Reporter Gene Assays
Reporter genes have become an invaluable tool in studies of gene expression. They are widely used in biomedical and pharmaceutical research and also in molecular biology and biochemistry.
A gene consists of two functional parts: One is a DNA-sequence that gives the information about the protein that is produced (coding region). The other part is a specific DNA-sequence linked to the coding region; it regulates the transcription of the gene (promoter). The promoter is either activating or suppressing the expression of the gene.
The purpose of the reporter gene assay is to measure the regulatory potential of an unknown DNA-sequence. This can be done by linking a promoter sequence to an easily detectable reporter gene such as that encoding for the firefly luciferase.
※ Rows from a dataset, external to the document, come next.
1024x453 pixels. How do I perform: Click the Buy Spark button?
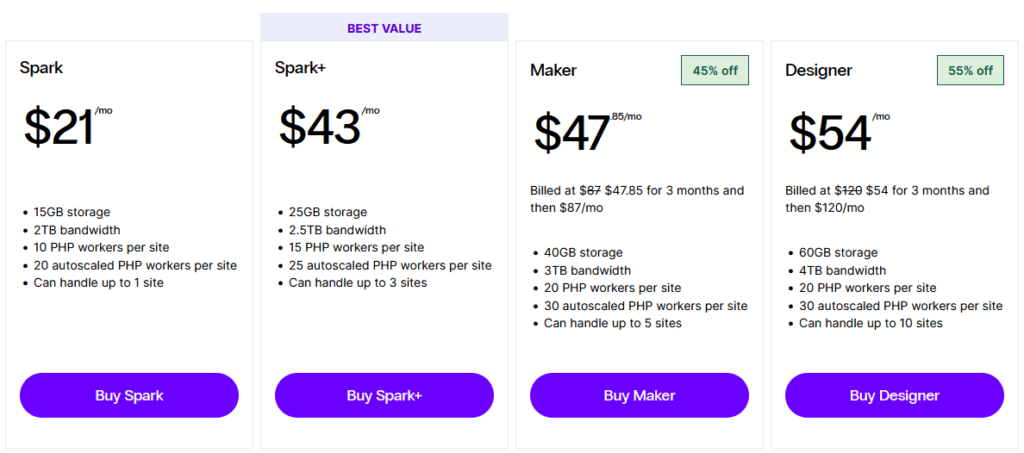(x=129, y=396)
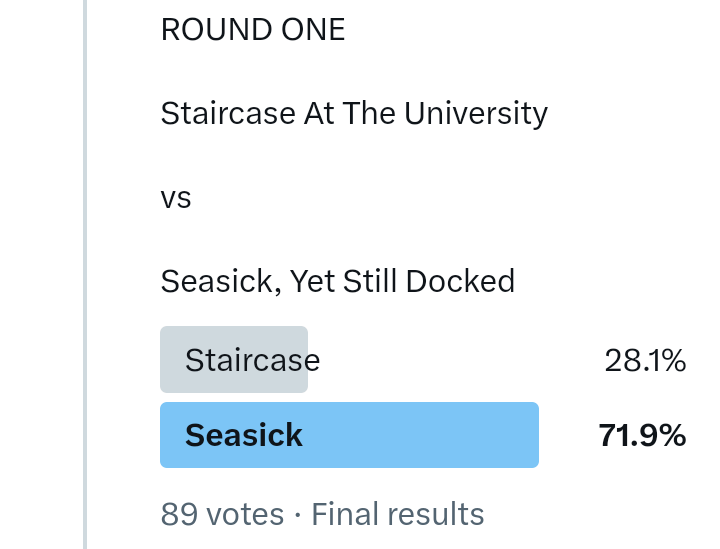Click the ROUND ONE heading text

[253, 30]

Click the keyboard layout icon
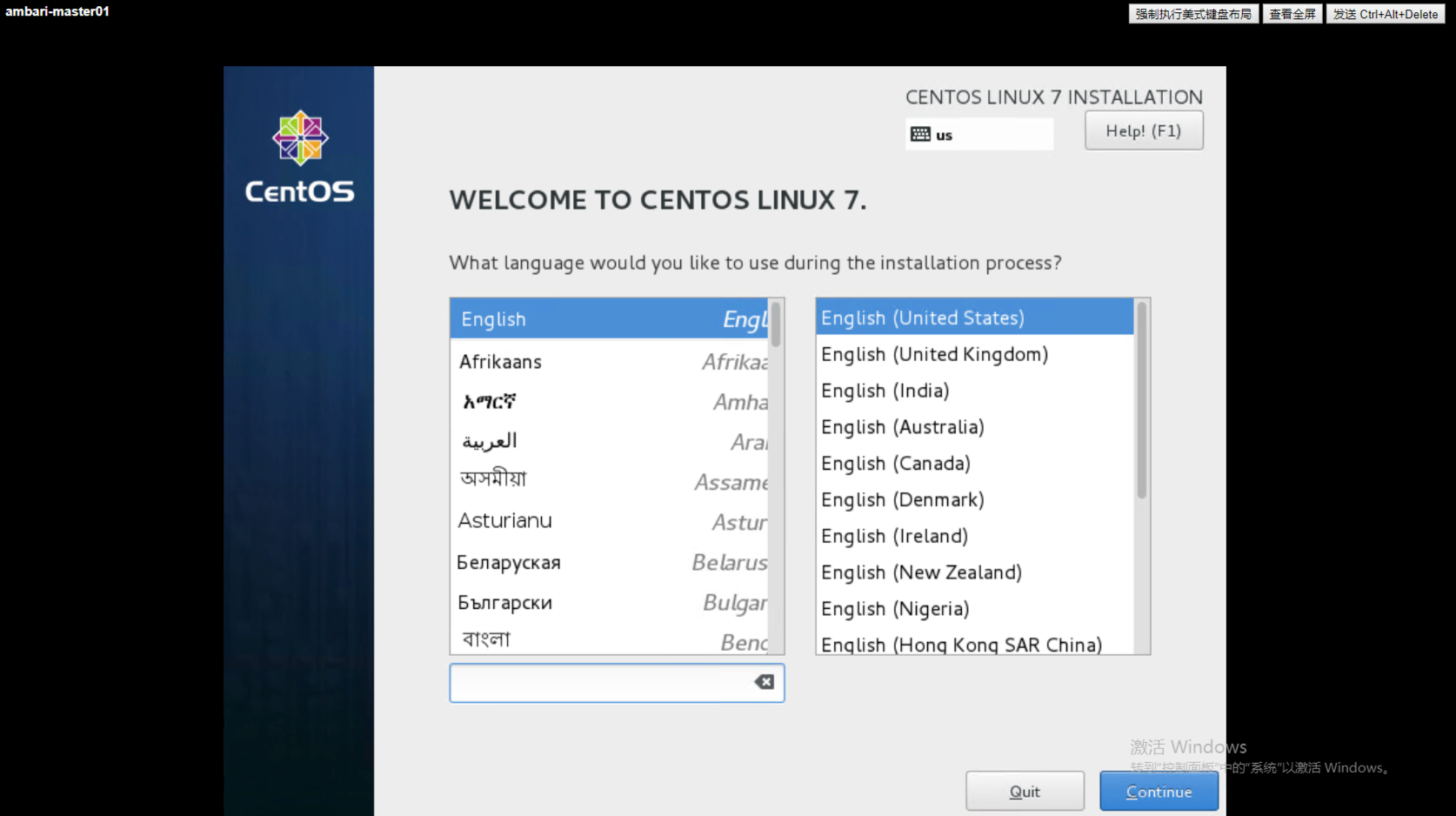tap(920, 134)
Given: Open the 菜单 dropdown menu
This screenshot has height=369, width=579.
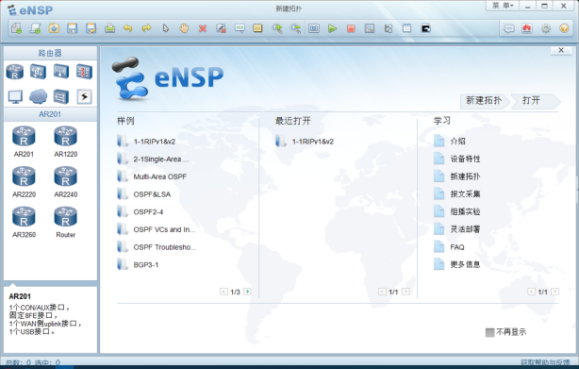Looking at the screenshot, I should click(503, 6).
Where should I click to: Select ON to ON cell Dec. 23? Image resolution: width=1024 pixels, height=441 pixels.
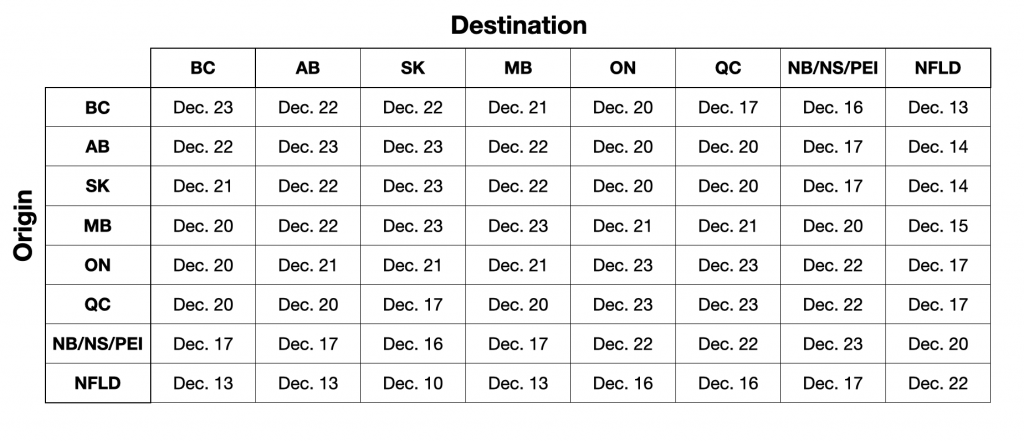[x=623, y=265]
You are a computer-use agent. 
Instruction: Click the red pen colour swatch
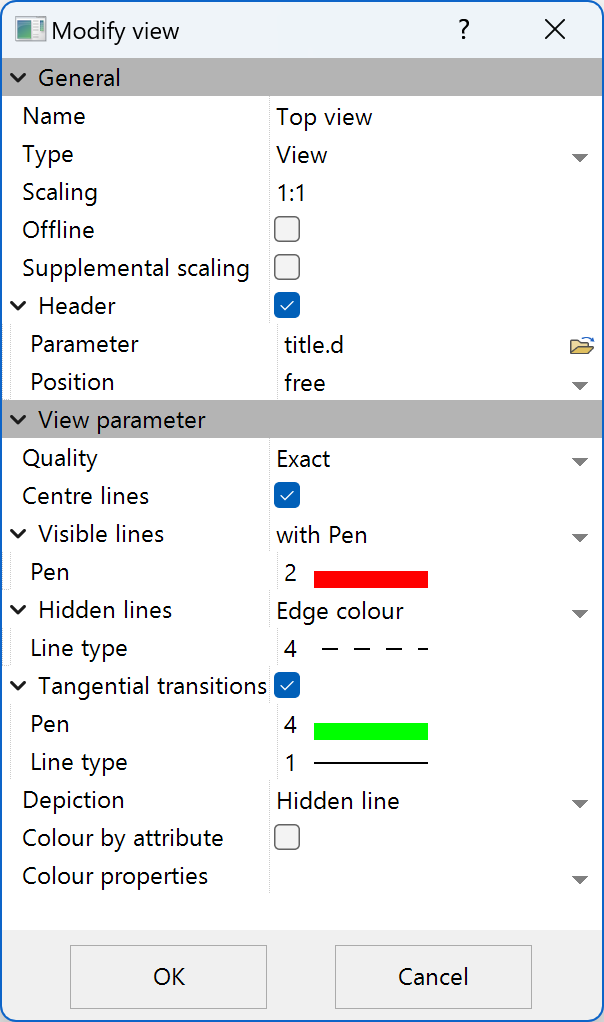coord(371,578)
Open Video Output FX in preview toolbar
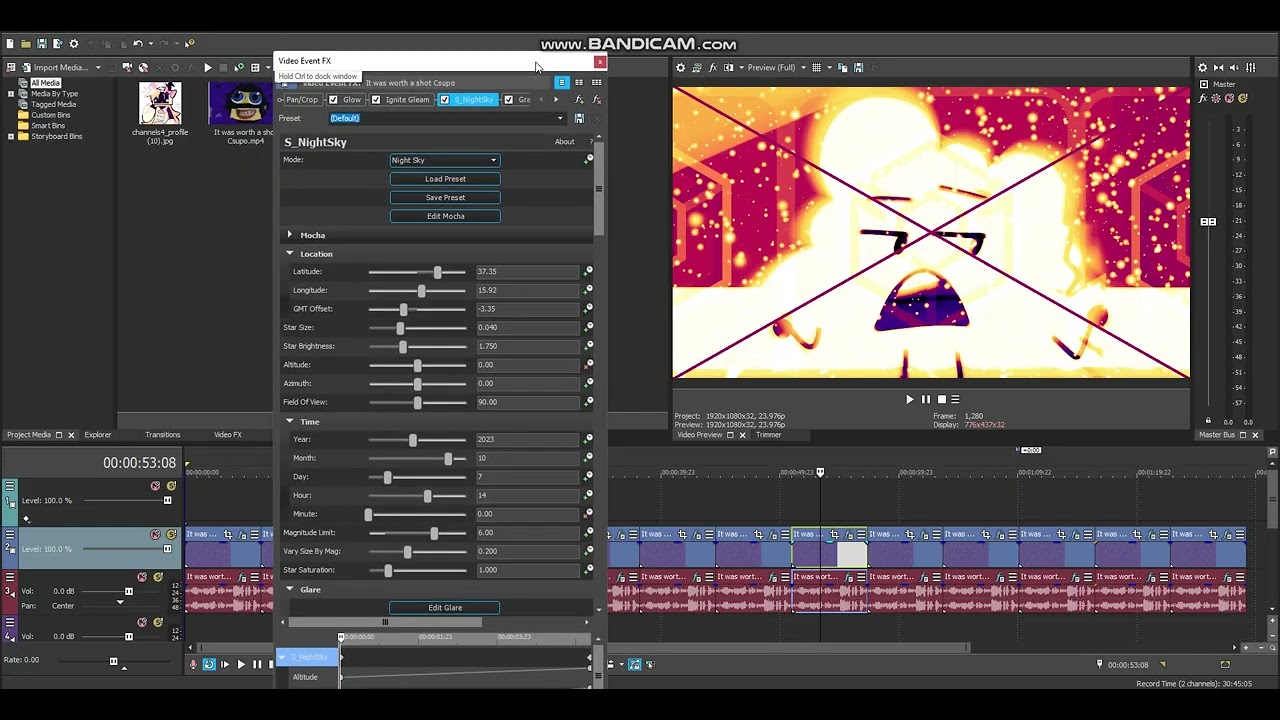Image resolution: width=1280 pixels, height=720 pixels. (712, 67)
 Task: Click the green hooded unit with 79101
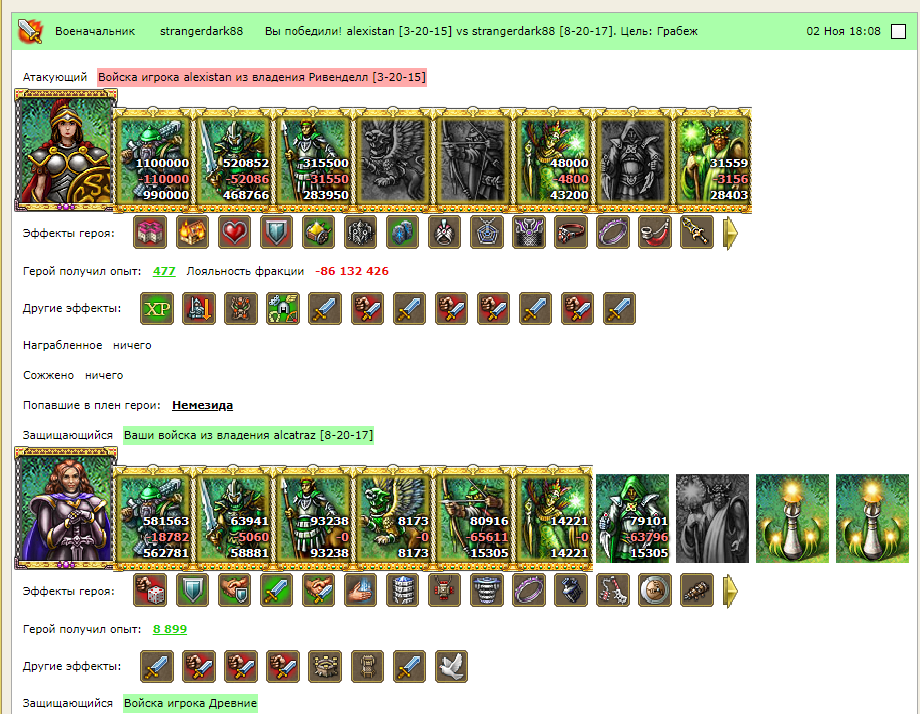(x=632, y=518)
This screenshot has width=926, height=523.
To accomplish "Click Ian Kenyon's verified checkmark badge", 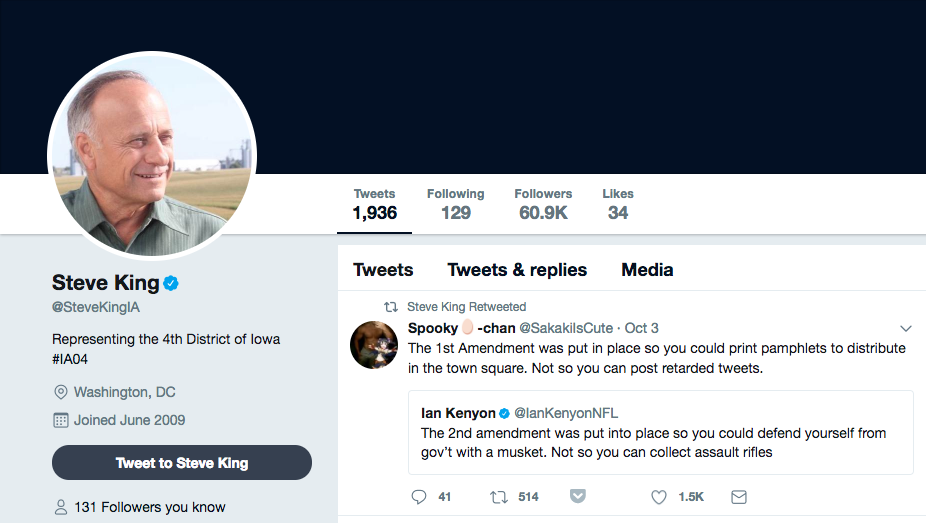I will (x=505, y=413).
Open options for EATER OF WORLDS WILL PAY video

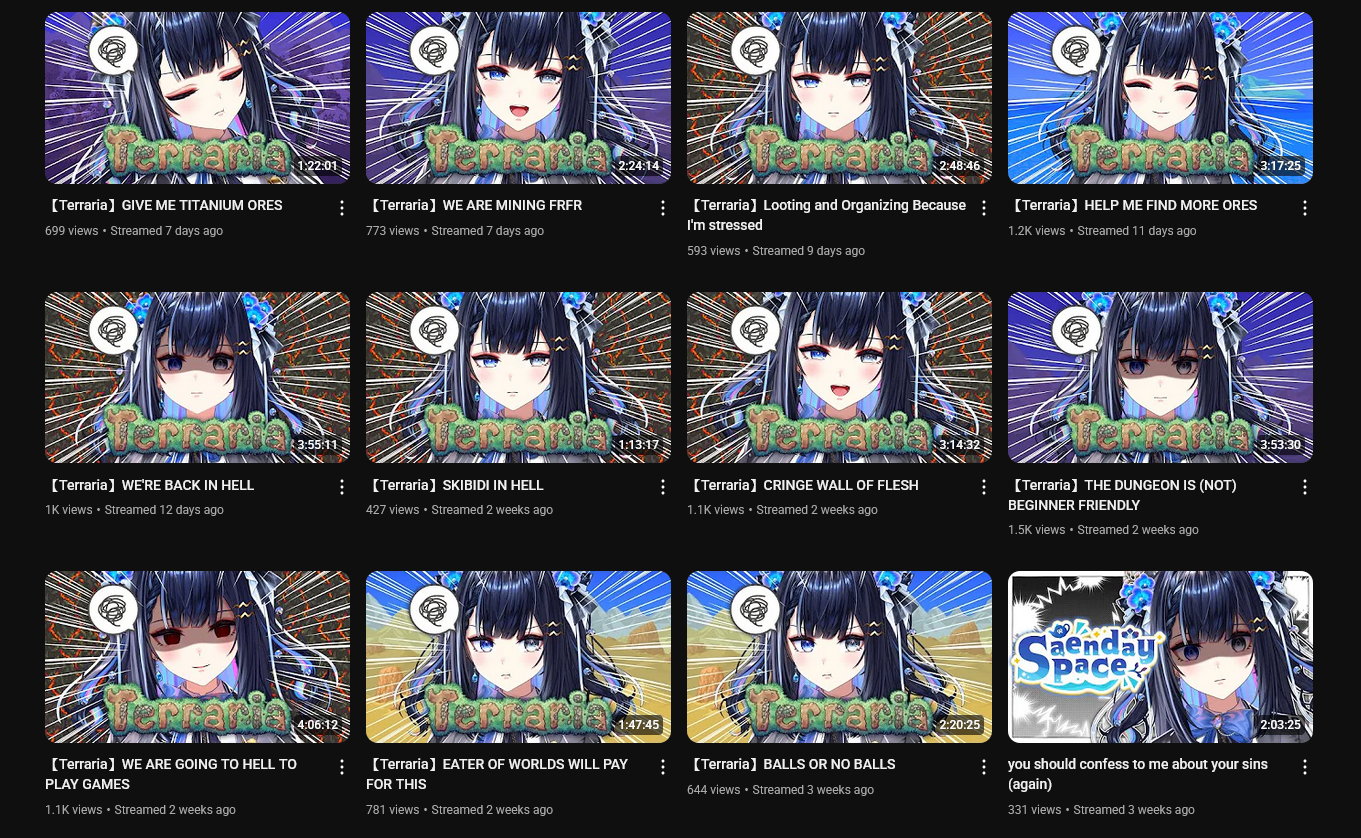(x=663, y=767)
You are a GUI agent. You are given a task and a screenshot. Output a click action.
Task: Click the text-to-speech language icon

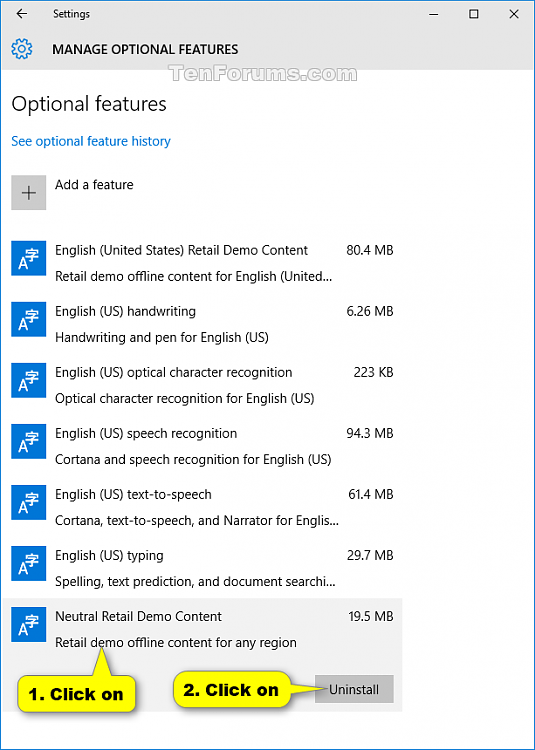tap(29, 502)
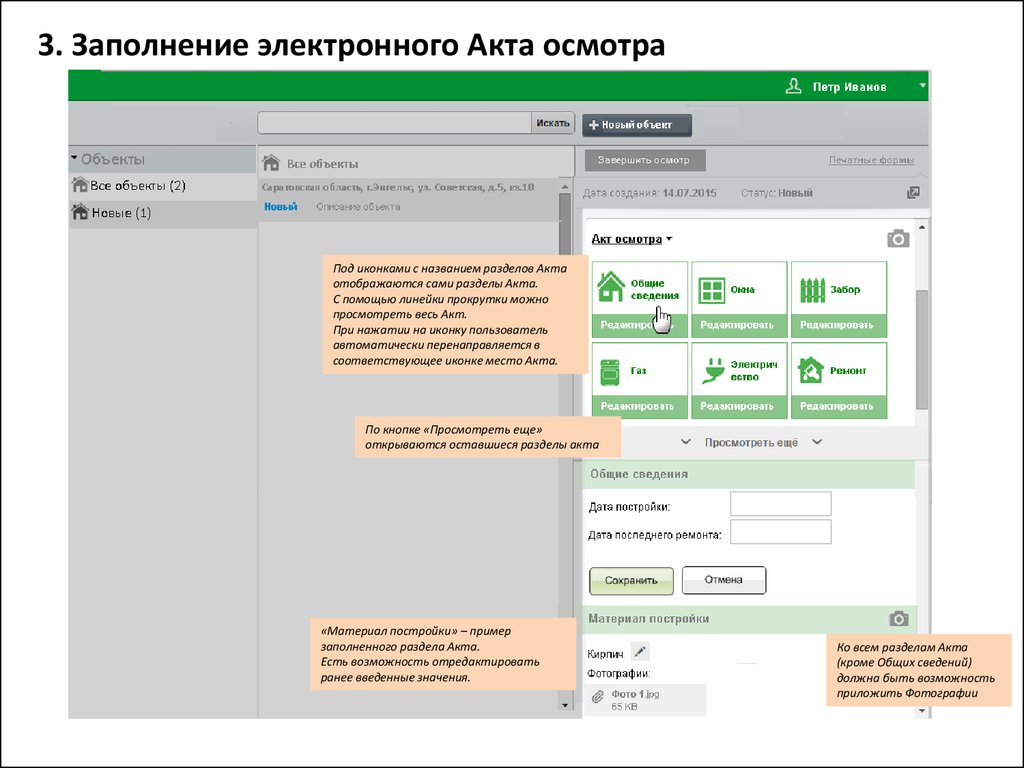Click camera icon next to Акт осмотра
1024x768 pixels.
[898, 238]
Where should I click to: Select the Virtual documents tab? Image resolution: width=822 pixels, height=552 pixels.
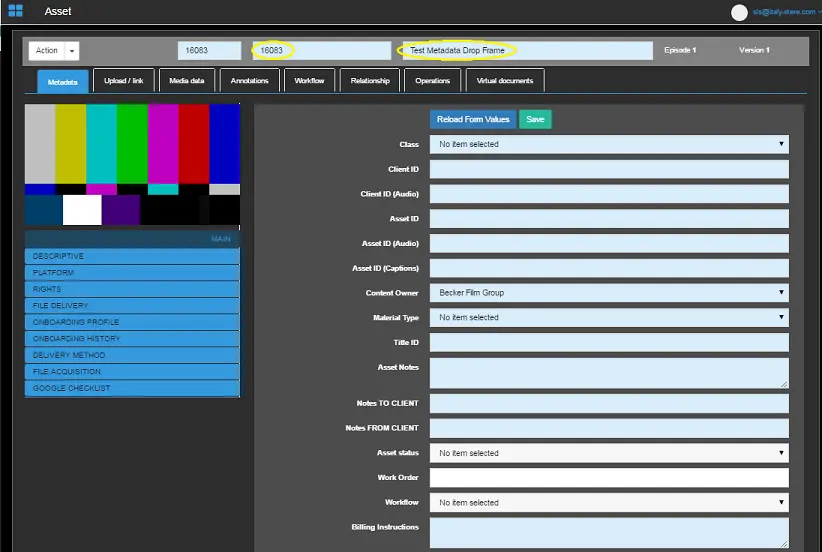point(505,81)
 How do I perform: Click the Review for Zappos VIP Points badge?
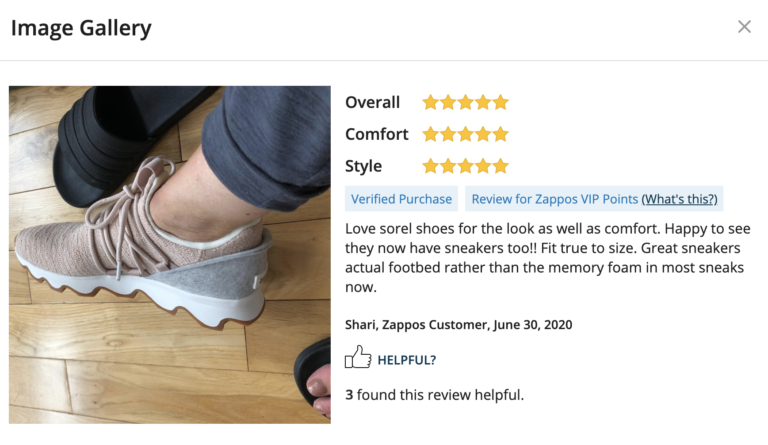point(554,199)
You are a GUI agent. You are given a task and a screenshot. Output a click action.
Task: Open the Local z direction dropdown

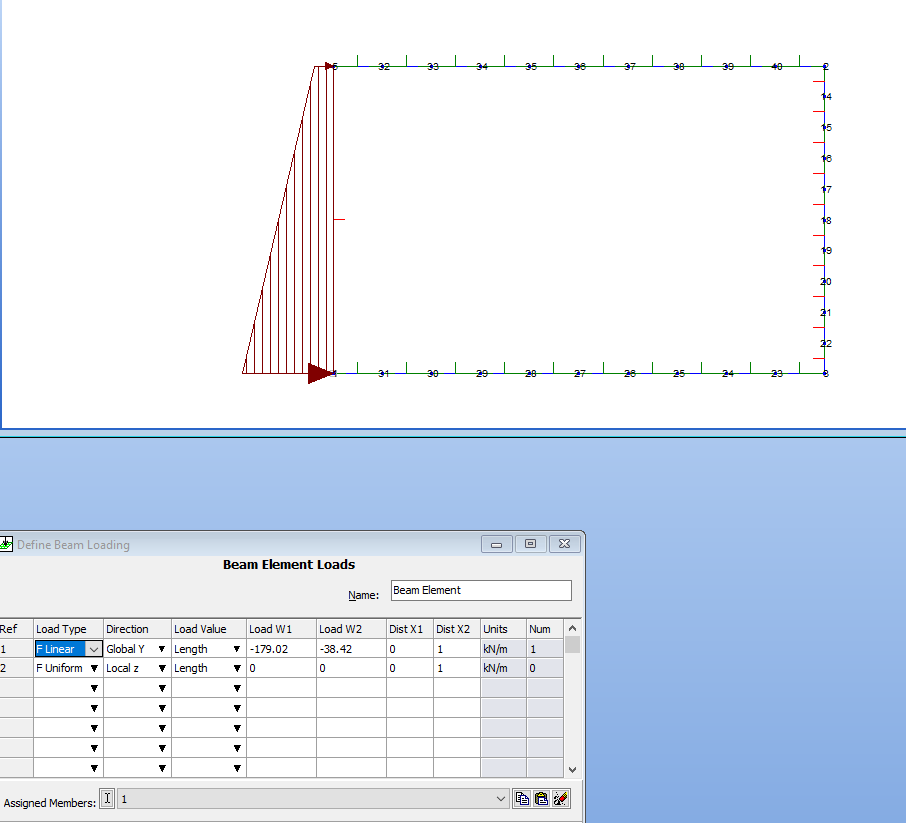(162, 668)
Common reporter genes are β-galactosidase, β-glucuronidase and luciferase. Various detection methods (see below) are used to measure expressed reporter gene protein. These include luminescence, absorbance and fluorescence.
|Secreted alkaline phosphatase (SEAP)||+||+|
|Green Fluorescent Protein (GFP)||+|
Luciferase Reporter Gene Assay
The advantages of a luciferase assay are the high sensitivity, the absence of luciferase activity inside most of the cell types, the wide dynamic range, rapidity and low costs.
The most versatile and common reporter gene is the luciferase of the North American firefly Photinus pyralis. The protein requires no posttranslational modification for enzyme activity; it is not even toxic in high concentration (in vivo) and can be used in pro- and eukaryotic cells. The firefly luciferase catalyzes the bioluminescent oxidation of the luciferin in the presence of ATP, Magnesium and Oxygen.
Dual LuciferaseTM Reporter Gene Assay
The Dual-LuciferaseTM Reporter (DLR) Assay System contains two different luciferase reporter enzymes that are expressed simultaneously in each cell. The firefly luciferase and the Renilla (sea pansy) luciferase can discriminate between their respective bioluminescence substrates and do not cross-activate.